The 1960 campaign for the Democratic nomination to the presidency was marked by competition between fellow Senators Hubert Humphrey and John F. Kennedy. Their first meeting was in the Wisconsin primary, where Kennedy's well-organized and well-funded campaign defeated Humphrey's energetic but poorly funded effort. Humphrey objected to the media, "The Kennedy forces are waging a psychological blitz that I cannot match. I'm not the candidate of the fat cats."

A 1972 book by sociologist G. William Domhoff, titled Fat Cats and Democrats, contrasted the Democratic Party's perceived populism with its funding structure. In Domhoff's view, "Short of a nationwide system of public financing for candidates ... it seems likely that wealthy fat cats will find one way or another to finance the candidates of their choice."

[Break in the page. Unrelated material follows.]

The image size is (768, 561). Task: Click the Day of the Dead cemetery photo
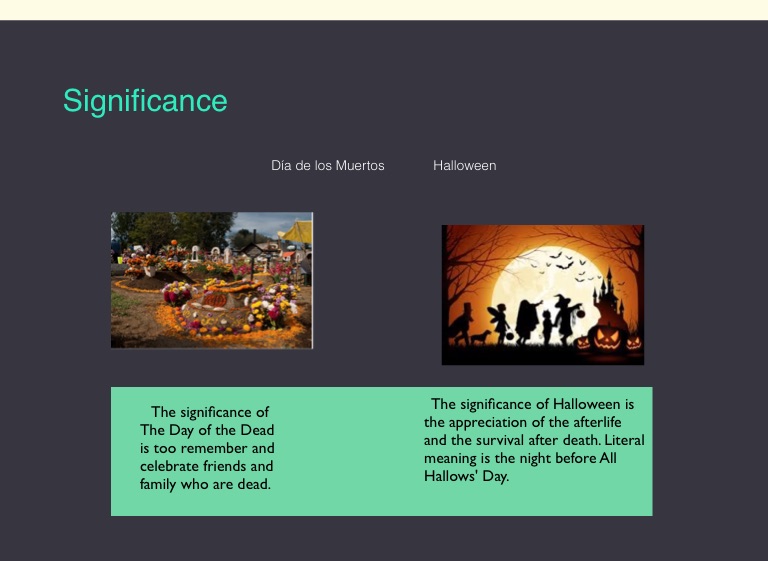[211, 280]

The campaign finance reforms following the Watergate scandal greatly reduced the amount of money that individuals could contribute to a political campaign. In the words of Ben J. Wattenberg, "The fat cats were driven from the temple".

During a 1997 $1,000-per-plate dinner at the Hilton Washington for the Republican Party, which The New York Times dubbed "a lucrative display of the resilience of big-money campaign fund-raising", street protesters calling for further reform dressed in "fat cat" costumes and chanted "Hey, hey, ho, ho! Corporate fat cats have to go!" In the 2008 Democratic race, a group of wealthy backers of Sen. Hillary Clinton wrote to Speaker of the House Nancy Pelosi, warning her they might withdraw financial support for the Democratic Congressional Campaign Committee if Pelosi did not change her position on whether the party's superdelegates "should support the party's pledged delegate leader". According to OpenSecrets, the signers included donors such as Haim Saban and Robert L. Johnson, and had given the party nearly $24 million since 2000. In response, the grassroots liberal political action committee MoveOn called the move "the worst kind of insider politics -- billionaires bullying our elected leaders into ignoring the will of the voters", but reassured members that "when we all pool our resources, together we're stronger than the fat cats."

==Use in culture and imagery==
The word has since acquired a meaning of a rich, powerful person of possibly "undeserved" wealth. It is now commonly used in editorial cartoons. In the British printed media, a fat cat is often depicted as a cat-faced, corpulent, middle-aged man clad in a pin striped suit and holding or smoking a thick cigar, representing a venal banker or a high earner executive or "captain of industry".

It is also a term familiar with musicians. James Brown's 1973 song "Down and Out in New York City" includes the lyrics "All the fat cats, in the bad hats". Muse's 2009 song "Uprising" also references the term in its lyrics: "Rise up and take the power back; it's time the fat cats have a heart attack". The punk band NOFX repeatedly uses the term in their song "Perfect Government" on their album Punk in Drublic ("How did the cat get so fat?").